This project uses advanced time series analysis techniques to forecast HDFC stock prices for the next 10 years. By leveraging historical data, the project employs ARIMA and Exponential Smoothing methods, including Holt's model, to predict stock trends and assess the accuracy of these models using standard metrics such as RMSE and MAE.
The primary goal is to provide accurate forecasts of HDFC stock prices and compare the performance of different predictive models to identify the most suitable method for long-term forecasting.
1.1.1 Data Collection:
• The input data, HDFC.csv, contains historical stock prices for HDFC.
• The dataset is processed and analysed to ensure it is suitable for time series modelling.
1.1.2 Forecasting Models:
• ARIMA (Autoregressive Integrated Moving Average):
o Captures the linear dependencies in the time series.
o Applied after examining and differencing the data for stationarity.
• Exponential Smoothing:
o Average past data with exponentially decreasing weights.
o Provides smoother forecasts.
• Holt's Exponential Smoothing:
o Accounts for trends in the data by extending basic exponential smoothing.
1.1.3 Tools and Libraries:
The following R libraries are utilized:
• Prophet: Advanced forecasting framework.
• quantmod: For financial data modelling.
• forecast: Contains ARIMA and Exponential Smoothing functions.
• ggplot2: For visualization.
• dplyr: For data manipulation.
1.1.4 Evaluation Metrics:
• Root Mean Square Error (RMSE): Measures the average error magnitude.
• Mean Absolute Error (MAE): Represents the average error magnitude without considering its direction.
1.2 ARIMA Model (AutoRegressive Integrated Moving Average):
ARIMA is a statistical model used for time series forecasting.
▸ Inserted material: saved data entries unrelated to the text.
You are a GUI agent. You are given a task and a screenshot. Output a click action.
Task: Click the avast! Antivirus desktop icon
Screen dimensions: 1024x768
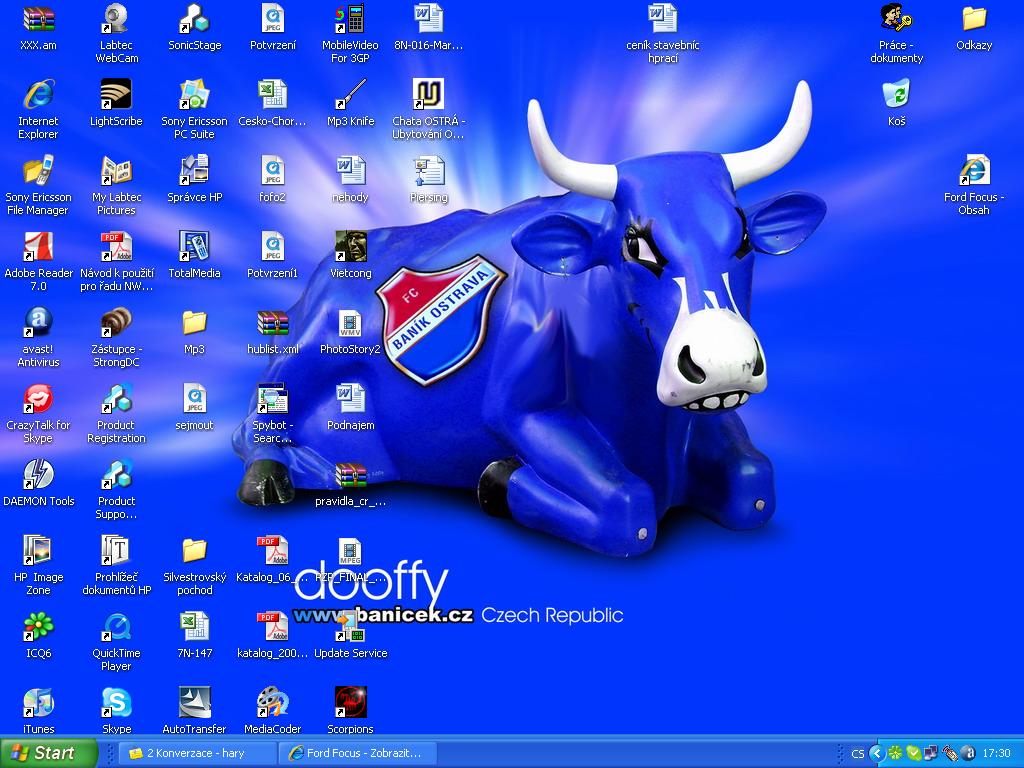(x=38, y=324)
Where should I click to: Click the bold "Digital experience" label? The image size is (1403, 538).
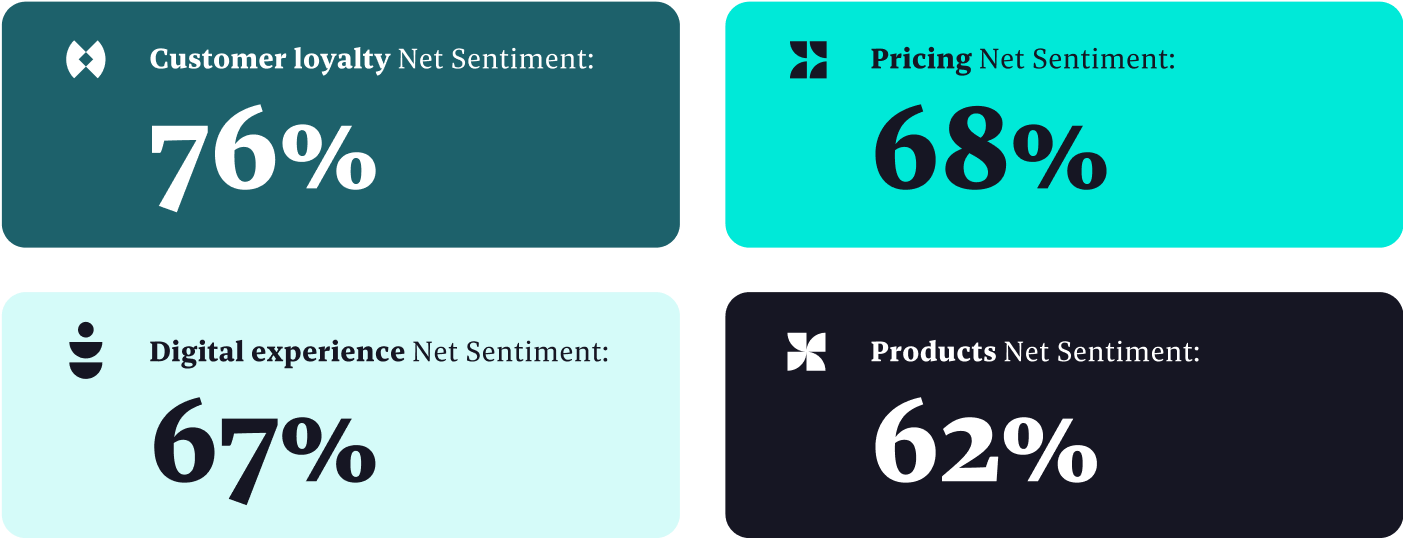(276, 352)
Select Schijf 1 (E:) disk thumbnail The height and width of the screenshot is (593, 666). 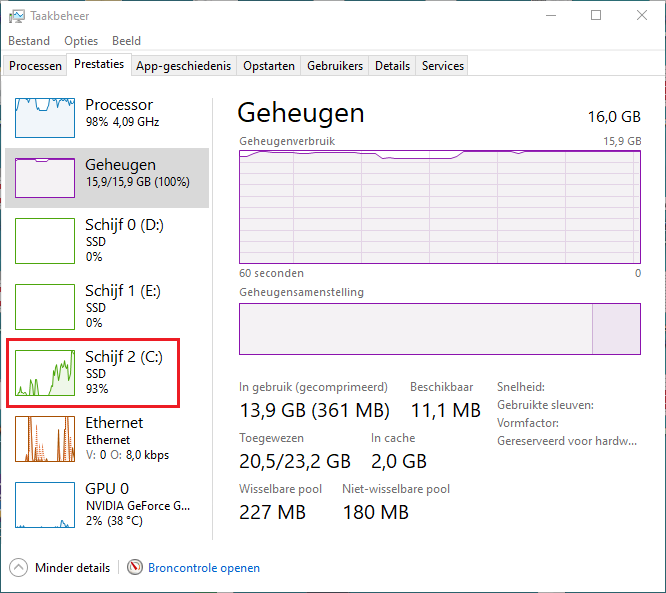click(45, 308)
It combines three components: AutoRegressive (AR), Integrated (I), and Moving Average (MA) to predict future values based on past values in a time series dataset. It's widely used for modelling and forecasting time series data that shows trends or seasonal patterns.
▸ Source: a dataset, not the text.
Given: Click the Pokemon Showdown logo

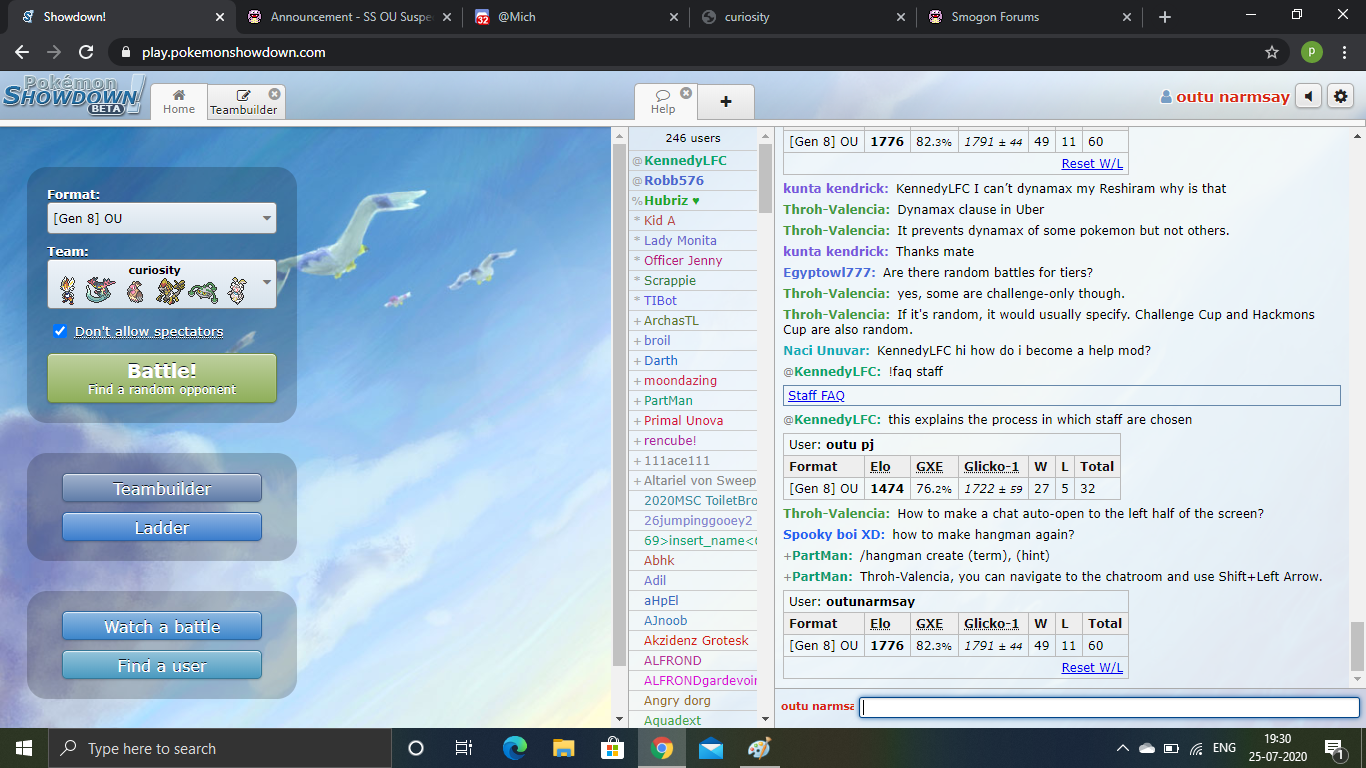Looking at the screenshot, I should (x=73, y=95).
1.2.1 Components of ARIMA:
1.2.2 Steps to Build an ARIMA Model:
1.3 Exponential Smoothing Model:
1.3.1 Theory: Exponential Smoothing (ES) is a time series forecasting technique that assigns exponentially decreasing weights to past observations. It is based on the idea that more recent observations are more relevant for predicting future values than older ones. The model is particularly useful for forecasting data with trends and seasonality.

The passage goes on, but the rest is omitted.